Some very old pesticides, based on things like sulfur or copper, do what they do in a rather non-specific way, disrupting many functions at once. This usually takes substantial doses. Modern insecticides generally require far smaller doses because they act by inhibiting some particular enzyme, an enzyme that is critical for the pest to survive.
Some of the earliest synthetic chemical pesticides, called organophosphates or carbamates, inhibit an enzyme called Choline esterase that plays a key role in neural function in both insects and animals. It was possible to use these products with relative safety because the dose needed to kill the bug was much lower than what would be take to injure larger animals or people. Still, chronic exposure to these “CEI” compounds or choline esterase inhibitors could eventually cause trouble.
So over the last few decades, the use of CEIs has declined dramatically as new pest control options have been discovered. The best part about these new generations of insecticides is that they have been designed to specifically inhibit enzymes that only occur in insects and not in animals.
The classic example of toxin specificity comes with another example of “biocontrol.” Its based on a particular soil dwelling bacterium called Bacillus thuriengensis – usually know as Bt. Different subspecies and strains of this bacterium make unique proteins that are specifically toxic to just a certain subset of pests. When the protein gets into the right insect’s gut, it is partially digested and a part of it can very specifically bind with and disrupt the bug’s gut lining, eventually killing it. One type of Bt only affects caterpillars. Another only affects the larval stages of beetles. Another type only works on things like flies and mosquitoes. These bacteria can be brewed up in a fermentation tank, dried, and sprayed on crops to control insects but with minimum disruption to beneficial insects because of the selectivity of the toxin. The bacterium does not have to be alive or active, it is really just there for its protein toxin. Bt sprays like this have been used in agriculture since the 1960s, but the protein is not very stable in sunlight. So it has to be applied over and over again.
Since the mid-1990s, there have been several genetically engineered crops in which the bacterial gene for the protein toxin is inserted into the plant’s genome so that it makes its own Bt toxin protein. These crops have been extremely attractive to farmers, but only a small subset of the possible uses have been commercialized because of anti-GMO fears and the related brand protectionism in the food industry.
As I mentioned before, most modern, synthetic insecticides have been designed to inhibit enzymes that are not found in animals. There is an organization called IRAC standing for Insecticide Resistance Action Committee, and they keep track of how the various classes of insecticides work, and which enzymes they inhibit. This is important because farmers need to mix and match those tools so that they don’t drive the pest to evolve resistance to those insecticides.

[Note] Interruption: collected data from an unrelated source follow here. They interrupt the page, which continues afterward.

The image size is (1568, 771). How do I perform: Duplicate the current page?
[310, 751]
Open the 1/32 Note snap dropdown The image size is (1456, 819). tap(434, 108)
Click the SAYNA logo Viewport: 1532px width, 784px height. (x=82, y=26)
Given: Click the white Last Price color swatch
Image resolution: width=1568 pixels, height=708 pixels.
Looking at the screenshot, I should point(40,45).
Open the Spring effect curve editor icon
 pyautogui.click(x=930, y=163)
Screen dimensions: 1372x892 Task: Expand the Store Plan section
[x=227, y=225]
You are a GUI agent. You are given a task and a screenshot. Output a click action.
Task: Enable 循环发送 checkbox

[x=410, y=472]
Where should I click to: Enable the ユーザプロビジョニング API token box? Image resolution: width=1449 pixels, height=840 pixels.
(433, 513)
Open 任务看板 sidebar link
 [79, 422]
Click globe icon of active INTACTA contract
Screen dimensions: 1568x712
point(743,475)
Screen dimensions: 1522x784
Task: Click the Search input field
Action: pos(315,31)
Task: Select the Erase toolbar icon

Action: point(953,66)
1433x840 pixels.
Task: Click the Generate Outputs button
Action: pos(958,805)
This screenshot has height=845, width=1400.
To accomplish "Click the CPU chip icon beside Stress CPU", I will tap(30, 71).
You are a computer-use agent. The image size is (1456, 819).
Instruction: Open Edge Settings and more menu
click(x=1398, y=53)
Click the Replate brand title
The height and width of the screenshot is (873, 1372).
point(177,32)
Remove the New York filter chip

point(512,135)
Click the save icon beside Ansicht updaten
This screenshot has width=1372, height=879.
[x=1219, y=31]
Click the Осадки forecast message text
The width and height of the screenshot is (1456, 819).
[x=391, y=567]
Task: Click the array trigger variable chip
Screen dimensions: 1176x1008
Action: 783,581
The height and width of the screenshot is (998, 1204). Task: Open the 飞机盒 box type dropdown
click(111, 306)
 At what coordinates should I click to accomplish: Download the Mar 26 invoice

So as you can see, there are “many ways to kill a bug.” The more different strategies that a farmer can combine or use in sequence, the less chance there is that the pest will evolve resistance to any of the specific tools. This sort of “resiliency through diversity” is central to sustainable pest management programs – and the continued ability of farmers to produce the crops we all need. So it’s a good thing that there’s more than one way to kill a bug.